**GIVEN ENTRIES:**
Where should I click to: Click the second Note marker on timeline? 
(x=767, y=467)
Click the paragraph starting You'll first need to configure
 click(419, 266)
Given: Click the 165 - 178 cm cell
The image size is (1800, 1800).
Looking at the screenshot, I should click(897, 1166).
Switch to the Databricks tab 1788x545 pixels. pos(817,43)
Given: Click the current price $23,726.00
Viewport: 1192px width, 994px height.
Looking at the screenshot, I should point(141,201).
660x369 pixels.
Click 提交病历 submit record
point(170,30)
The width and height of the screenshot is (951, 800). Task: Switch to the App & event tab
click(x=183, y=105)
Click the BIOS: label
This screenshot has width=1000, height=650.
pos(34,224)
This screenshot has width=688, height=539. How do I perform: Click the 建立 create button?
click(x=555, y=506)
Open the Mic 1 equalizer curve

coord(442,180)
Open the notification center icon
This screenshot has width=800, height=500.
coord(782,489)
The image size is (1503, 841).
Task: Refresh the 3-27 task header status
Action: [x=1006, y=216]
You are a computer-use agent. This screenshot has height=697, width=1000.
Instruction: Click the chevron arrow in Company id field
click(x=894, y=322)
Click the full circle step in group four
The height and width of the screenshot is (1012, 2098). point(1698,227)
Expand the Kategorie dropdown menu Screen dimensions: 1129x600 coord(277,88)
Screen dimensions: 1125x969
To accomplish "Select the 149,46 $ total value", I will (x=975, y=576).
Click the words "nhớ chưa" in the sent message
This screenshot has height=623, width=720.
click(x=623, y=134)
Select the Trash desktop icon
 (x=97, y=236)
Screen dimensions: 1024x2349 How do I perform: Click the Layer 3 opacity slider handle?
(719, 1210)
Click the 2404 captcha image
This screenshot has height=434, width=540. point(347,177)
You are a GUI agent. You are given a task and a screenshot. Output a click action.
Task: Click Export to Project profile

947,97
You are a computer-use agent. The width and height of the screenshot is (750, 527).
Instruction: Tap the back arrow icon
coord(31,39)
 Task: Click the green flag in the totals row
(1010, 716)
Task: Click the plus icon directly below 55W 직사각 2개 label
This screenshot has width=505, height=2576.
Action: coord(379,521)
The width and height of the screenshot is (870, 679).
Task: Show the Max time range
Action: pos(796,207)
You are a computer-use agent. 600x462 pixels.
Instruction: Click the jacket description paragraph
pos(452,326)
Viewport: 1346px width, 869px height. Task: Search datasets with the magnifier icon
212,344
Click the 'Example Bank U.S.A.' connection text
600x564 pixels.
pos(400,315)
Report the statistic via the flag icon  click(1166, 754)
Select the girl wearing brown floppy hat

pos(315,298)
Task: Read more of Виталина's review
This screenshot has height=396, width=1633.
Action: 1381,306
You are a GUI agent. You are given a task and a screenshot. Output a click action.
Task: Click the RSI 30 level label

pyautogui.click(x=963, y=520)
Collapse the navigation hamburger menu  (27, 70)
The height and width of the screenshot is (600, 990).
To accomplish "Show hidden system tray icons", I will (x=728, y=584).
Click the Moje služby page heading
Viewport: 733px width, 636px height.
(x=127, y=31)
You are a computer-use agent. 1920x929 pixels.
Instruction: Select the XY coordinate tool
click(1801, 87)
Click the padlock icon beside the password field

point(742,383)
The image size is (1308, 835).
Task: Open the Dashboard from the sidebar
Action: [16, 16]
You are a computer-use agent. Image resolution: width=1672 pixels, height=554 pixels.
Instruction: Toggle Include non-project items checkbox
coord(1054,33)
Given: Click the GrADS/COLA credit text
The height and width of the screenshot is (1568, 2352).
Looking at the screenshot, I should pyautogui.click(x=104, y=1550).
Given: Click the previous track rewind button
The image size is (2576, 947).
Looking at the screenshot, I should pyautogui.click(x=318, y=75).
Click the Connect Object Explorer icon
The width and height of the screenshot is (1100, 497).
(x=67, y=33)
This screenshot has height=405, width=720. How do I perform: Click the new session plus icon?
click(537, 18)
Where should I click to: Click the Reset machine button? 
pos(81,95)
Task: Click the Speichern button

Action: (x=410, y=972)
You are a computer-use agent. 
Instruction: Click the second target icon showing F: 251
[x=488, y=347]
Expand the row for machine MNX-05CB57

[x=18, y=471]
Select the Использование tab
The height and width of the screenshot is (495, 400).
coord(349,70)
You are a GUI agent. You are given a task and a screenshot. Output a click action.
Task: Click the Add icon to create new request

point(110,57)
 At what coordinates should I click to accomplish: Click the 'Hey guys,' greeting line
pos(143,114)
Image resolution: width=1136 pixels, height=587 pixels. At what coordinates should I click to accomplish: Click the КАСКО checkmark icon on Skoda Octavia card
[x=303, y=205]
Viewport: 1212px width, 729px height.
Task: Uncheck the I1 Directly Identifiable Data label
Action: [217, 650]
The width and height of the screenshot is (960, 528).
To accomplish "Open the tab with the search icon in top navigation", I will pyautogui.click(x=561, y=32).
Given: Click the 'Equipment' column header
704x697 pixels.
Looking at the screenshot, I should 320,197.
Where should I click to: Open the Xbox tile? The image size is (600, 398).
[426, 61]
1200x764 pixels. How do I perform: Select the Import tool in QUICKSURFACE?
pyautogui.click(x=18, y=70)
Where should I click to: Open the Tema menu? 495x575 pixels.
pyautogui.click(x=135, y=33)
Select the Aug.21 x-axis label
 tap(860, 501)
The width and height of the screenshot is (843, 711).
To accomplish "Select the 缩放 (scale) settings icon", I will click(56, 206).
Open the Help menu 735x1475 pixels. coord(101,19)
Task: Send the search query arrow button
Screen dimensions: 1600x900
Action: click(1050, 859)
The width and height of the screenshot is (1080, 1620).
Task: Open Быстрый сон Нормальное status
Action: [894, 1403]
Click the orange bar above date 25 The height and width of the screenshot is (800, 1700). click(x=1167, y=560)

**WHAT TO DO:**
Extract the whole listing, character for character.

**TASK RESPONSE:**
Where should I click to: Click the second Note marker on timeline? 
(x=767, y=467)
Click the paragraph starting You'll first need to configure
 click(419, 266)
Given: Click the 165 - 178 cm cell
The image size is (1800, 1800).
Looking at the screenshot, I should click(897, 1166).
Switch to the Databricks tab 1788x545 pixels. pos(817,43)
Given: Click the current price $23,726.00
Viewport: 1192px width, 994px height.
Looking at the screenshot, I should point(141,201).
660x369 pixels.
Click 提交病历 submit record
point(170,30)
The width and height of the screenshot is (951, 800). Task: Switch to the App & event tab
click(x=183, y=105)
Click the BIOS: label
This screenshot has width=1000, height=650.
pos(34,224)
This screenshot has width=688, height=539. How do I perform: Click the 建立 create button?
click(x=555, y=506)
Open the Mic 1 equalizer curve

coord(442,180)
Open the notification center icon
This screenshot has width=800, height=500.
coord(782,489)
The image size is (1503, 841).
Task: Refresh the 3-27 task header status
Action: [x=1006, y=216]
You are a computer-use agent. This screenshot has height=697, width=1000.
Instruction: Click the chevron arrow in Company id field
click(x=894, y=322)
Click the full circle step in group four
The height and width of the screenshot is (1012, 2098). point(1698,227)
Expand the Kategorie dropdown menu Screen dimensions: 1129x600 coord(277,88)
Screen dimensions: 1125x969
To accomplish "Select the 149,46 $ total value", I will (x=975, y=576).
Click the words "nhớ chưa" in the sent message
This screenshot has height=623, width=720.
click(x=623, y=134)
Select the Trash desktop icon
 (x=97, y=236)
Screen dimensions: 1024x2349 How do I perform: Click the Layer 3 opacity slider handle?
(719, 1210)
Click the 2404 captcha image
This screenshot has height=434, width=540. point(347,177)
You are a GUI agent. You are given a task and a screenshot. Output a click action.
Task: Click Export to Project profile

947,97
You are a computer-use agent. The width and height of the screenshot is (750, 527).
Instruction: Tap the back arrow icon
coord(31,39)
 Task: Click the green flag in the totals row
(1010, 716)
Task: Click the plus icon directly below 55W 직사각 2개 label
This screenshot has width=505, height=2576.
Action: coord(379,521)
The width and height of the screenshot is (870, 679).
Task: Show the Max time range
Action: pos(796,207)
You are a computer-use agent. 600x462 pixels.
Instruction: Click the jacket description paragraph
pos(452,326)
Viewport: 1346px width, 869px height. Task: Search datasets with the magnifier icon
212,344
Click the 'Example Bank U.S.A.' connection text
600x564 pixels.
pos(400,315)
Report the statistic via the flag icon  click(1166, 754)
Select the girl wearing brown floppy hat

pos(315,298)
Task: Read more of Виталина's review
This screenshot has height=396, width=1633.
Action: 1381,306
You are a GUI agent. You are given a task and a screenshot. Output a click action.
Task: Click the RSI 30 level label

pyautogui.click(x=963, y=520)
Collapse the navigation hamburger menu  (27, 70)
The height and width of the screenshot is (600, 990).
To accomplish "Show hidden system tray icons", I will (x=728, y=584).
Click the Moje služby page heading
Viewport: 733px width, 636px height.
(x=127, y=31)
You are a computer-use agent. 1920x929 pixels.
Instruction: Select the XY coordinate tool
click(1801, 87)
Click the padlock icon beside the password field

point(742,383)
The image size is (1308, 835).
Task: Open the Dashboard from the sidebar
Action: [16, 16]
You are a computer-use agent. Image resolution: width=1672 pixels, height=554 pixels.
Instruction: Toggle Include non-project items checkbox
coord(1054,33)
Given: Click the GrADS/COLA credit text
The height and width of the screenshot is (1568, 2352).
Looking at the screenshot, I should pyautogui.click(x=104, y=1550).
Given: Click the previous track rewind button
The image size is (2576, 947).
Looking at the screenshot, I should pyautogui.click(x=318, y=75).
Click the Connect Object Explorer icon
The width and height of the screenshot is (1100, 497).
(x=67, y=33)
This screenshot has height=405, width=720. How do I perform: Click the new session plus icon?
click(537, 18)
Where should I click to: Click the Reset machine button? 
pos(81,95)
Task: Click the Speichern button

Action: (x=410, y=972)
You are a computer-use agent. 
Instruction: Click the second target icon showing F: 251
[x=488, y=347]
Expand the row for machine MNX-05CB57

[x=18, y=471]
Select the Использование tab
The height and width of the screenshot is (495, 400).
coord(349,70)
You are a GUI agent. You are given a task and a screenshot. Output a click action.
Task: Click the Add icon to create new request

point(110,57)
 At what coordinates should I click to accomplish: Click the 'Hey guys,' greeting line
pos(143,114)
Image resolution: width=1136 pixels, height=587 pixels. At what coordinates should I click to accomplish: Click the КАСКО checkmark icon on Skoda Octavia card
[x=303, y=205]
Viewport: 1212px width, 729px height.
Task: Uncheck the I1 Directly Identifiable Data label
Action: [217, 650]
The width and height of the screenshot is (960, 528).
To accomplish "Open the tab with the search icon in top navigation", I will pyautogui.click(x=561, y=32).
Given: Click the 'Equipment' column header
704x697 pixels.
Looking at the screenshot, I should 320,197.
Where should I click to: Open the Xbox tile? The image size is (600, 398).
[426, 61]
1200x764 pixels. How do I perform: Select the Import tool in QUICKSURFACE?
pyautogui.click(x=18, y=70)
Where should I click to: Open the Tema menu? 495x575 pixels.
pyautogui.click(x=135, y=33)
Select the Aug.21 x-axis label
 tap(860, 501)
The width and height of the screenshot is (843, 711).
To accomplish "Select the 缩放 (scale) settings icon", I will click(56, 206).
Open the Help menu 735x1475 pixels. coord(101,19)
Task: Send the search query arrow button
Screen dimensions: 1600x900
Action: click(1050, 859)
The width and height of the screenshot is (1080, 1620).
Task: Open Быстрый сон Нормальное status
Action: [894, 1403]
Click the orange bar above date 25 The height and width of the screenshot is (800, 1700). click(x=1167, y=560)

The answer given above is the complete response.